- _HOW TO COMPLETE THIS TASK_: Each line of the data must be set down again without a single difference.

═════ GIVEN DATA

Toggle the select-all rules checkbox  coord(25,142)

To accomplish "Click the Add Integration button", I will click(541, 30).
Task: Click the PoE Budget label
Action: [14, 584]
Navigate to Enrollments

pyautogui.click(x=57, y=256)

══════════

- _WRITTEN SOLUTION_:
Toggle the select-all rules checkbox  coord(25,142)

To accomplish "Click the Add Integration button", I will click(541, 30).
Task: Click the PoE Budget label
Action: [14, 584]
Navigate to Enrollments

pyautogui.click(x=57, y=256)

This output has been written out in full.